Prevent :remove_{group,project} when ancestor is scheduled for deletion
What does this MR do and why?
Second attempt after Revert "Merge branch 549074-marking-a-group-as-... (!202830 - merged) reverted Prevent :remove_{group,project} when ancestor i... (!201716 - merged).
This change adds more granular control over deletion permissions for groups and projects in a hierarchical structure.
Previously, the system would prevent certain actions if either the item itself OR any of its parent items were scheduled for deletion. Now, the code can distinguish between these two scenarios - it can check if just the item itself is scheduled for deletion versus if a parent/ancestor is scheduled for deletion.
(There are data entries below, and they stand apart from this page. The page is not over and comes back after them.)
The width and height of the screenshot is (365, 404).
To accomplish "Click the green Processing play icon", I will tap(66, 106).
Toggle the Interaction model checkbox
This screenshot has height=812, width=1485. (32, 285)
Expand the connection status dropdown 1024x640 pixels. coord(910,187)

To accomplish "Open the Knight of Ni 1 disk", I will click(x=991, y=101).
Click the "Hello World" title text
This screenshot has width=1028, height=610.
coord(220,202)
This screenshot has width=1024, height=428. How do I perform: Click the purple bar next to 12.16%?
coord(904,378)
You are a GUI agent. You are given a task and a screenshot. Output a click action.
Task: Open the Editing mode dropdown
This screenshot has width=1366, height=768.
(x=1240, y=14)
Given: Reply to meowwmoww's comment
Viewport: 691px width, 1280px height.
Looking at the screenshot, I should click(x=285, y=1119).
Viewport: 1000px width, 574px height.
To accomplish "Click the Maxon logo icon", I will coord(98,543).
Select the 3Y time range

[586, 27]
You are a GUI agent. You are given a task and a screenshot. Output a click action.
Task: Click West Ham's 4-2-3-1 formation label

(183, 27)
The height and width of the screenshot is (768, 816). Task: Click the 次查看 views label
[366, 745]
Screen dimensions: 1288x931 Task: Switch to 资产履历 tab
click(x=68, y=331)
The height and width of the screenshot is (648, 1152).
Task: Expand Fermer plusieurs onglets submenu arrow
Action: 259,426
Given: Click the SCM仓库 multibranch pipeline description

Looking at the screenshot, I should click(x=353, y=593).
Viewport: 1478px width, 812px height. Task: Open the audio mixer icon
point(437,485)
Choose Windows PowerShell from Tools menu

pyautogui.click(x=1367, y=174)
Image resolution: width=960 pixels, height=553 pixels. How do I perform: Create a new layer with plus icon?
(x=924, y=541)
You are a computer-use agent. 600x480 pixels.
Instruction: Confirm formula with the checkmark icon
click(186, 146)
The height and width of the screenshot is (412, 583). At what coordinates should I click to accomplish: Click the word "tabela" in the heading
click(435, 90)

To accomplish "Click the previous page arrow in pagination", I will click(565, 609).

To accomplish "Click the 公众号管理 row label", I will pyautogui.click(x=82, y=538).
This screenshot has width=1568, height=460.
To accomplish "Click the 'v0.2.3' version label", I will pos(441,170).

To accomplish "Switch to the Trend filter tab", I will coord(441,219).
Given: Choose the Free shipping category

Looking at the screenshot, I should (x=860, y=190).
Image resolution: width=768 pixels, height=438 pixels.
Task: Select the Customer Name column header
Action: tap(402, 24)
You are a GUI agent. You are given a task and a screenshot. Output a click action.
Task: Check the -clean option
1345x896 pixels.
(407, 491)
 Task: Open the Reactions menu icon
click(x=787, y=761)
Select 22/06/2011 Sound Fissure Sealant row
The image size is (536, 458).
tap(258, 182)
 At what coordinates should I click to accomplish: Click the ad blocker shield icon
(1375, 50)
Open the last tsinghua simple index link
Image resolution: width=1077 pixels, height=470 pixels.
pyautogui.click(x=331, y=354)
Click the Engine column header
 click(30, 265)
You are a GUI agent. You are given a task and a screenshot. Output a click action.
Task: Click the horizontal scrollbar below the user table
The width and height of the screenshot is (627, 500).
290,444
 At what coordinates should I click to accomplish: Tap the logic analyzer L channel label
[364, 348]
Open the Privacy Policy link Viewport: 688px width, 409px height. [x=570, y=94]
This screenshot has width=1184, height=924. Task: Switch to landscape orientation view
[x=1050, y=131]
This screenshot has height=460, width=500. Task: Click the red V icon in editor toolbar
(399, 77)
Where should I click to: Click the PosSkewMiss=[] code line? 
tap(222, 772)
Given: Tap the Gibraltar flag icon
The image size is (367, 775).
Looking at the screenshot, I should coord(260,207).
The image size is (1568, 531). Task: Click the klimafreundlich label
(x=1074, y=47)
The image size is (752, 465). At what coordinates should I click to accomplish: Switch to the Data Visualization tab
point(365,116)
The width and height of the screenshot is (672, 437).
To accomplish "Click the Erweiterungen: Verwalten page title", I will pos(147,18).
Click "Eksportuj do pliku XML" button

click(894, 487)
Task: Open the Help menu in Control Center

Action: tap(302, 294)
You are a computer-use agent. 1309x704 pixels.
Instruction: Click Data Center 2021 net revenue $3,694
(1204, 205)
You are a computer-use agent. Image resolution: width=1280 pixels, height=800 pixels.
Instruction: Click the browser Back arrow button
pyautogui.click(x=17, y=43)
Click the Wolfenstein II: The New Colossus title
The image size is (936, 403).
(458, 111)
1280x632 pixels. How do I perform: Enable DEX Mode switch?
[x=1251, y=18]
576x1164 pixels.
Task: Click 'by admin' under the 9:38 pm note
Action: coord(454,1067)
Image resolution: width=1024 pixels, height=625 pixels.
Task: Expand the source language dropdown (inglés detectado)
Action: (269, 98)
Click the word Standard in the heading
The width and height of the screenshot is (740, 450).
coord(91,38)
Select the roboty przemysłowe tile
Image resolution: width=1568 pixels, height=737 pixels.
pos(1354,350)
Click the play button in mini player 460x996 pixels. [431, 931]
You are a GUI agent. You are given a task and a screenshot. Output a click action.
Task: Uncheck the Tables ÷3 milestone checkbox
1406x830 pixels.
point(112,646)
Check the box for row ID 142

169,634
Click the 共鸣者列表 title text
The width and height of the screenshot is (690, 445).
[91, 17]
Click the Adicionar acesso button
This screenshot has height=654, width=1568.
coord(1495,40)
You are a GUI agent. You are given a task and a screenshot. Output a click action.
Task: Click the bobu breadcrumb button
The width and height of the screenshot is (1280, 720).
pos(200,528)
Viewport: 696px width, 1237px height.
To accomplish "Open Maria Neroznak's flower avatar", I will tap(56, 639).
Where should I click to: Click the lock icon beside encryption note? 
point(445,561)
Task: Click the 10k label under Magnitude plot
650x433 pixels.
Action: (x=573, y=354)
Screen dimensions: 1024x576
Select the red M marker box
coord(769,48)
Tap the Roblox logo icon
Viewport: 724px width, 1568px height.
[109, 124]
The main improvements include:
- Added an optional parameter to exclude the current item when checking for deletion schedules in the hierarchy
- Updated permission rules so that users cannot remove groups or projects when a parent is scheduled for deletion (even if the item itself isn't), unless the parent is being deleted (meaning that the deletion process has started, so we need to allow the
:remove_group/:remove_projectpolicy). This last condition is new compared to Prevent :remove_{group,project} when ancestor i... (!201716 - merged) and fixes a regression reported in Cannot permanently delete subgroup with project (#565617 - closed). - Modified the deletion checking logic for groups/projects to only look at ancestors, not the group/project itself
- Added comprehensive tests to verify these new permission rules work correctly
This prevents users from accidentally removing items when their parent containers are already scheduled for deletion, while still allowing normal operations when only the item itself is scheduled for deletion.
References
- Related to Marking a group as 'pending deletion' should di... (#549074 - closed) • Rémy Coutable • 18.4
- Related to Cannot permanently delete subgroup with project (#565617 - closed) • Rémy Coutable • 18.4
How to set up and validate locally
- Mark a group for deletion
- Check that a child group or project cannot be marked for deletion itself as long as their parent is marked for deletion
- Force-delete the group and ensure that the deletion goes through. The group, and its child group/project should all be deleted
MR acceptance checklist
Evaluate this MR against the MR acceptance checklist. It helps you analyze changes to reduce risks in quality, performance, reliability, security, and maintainability.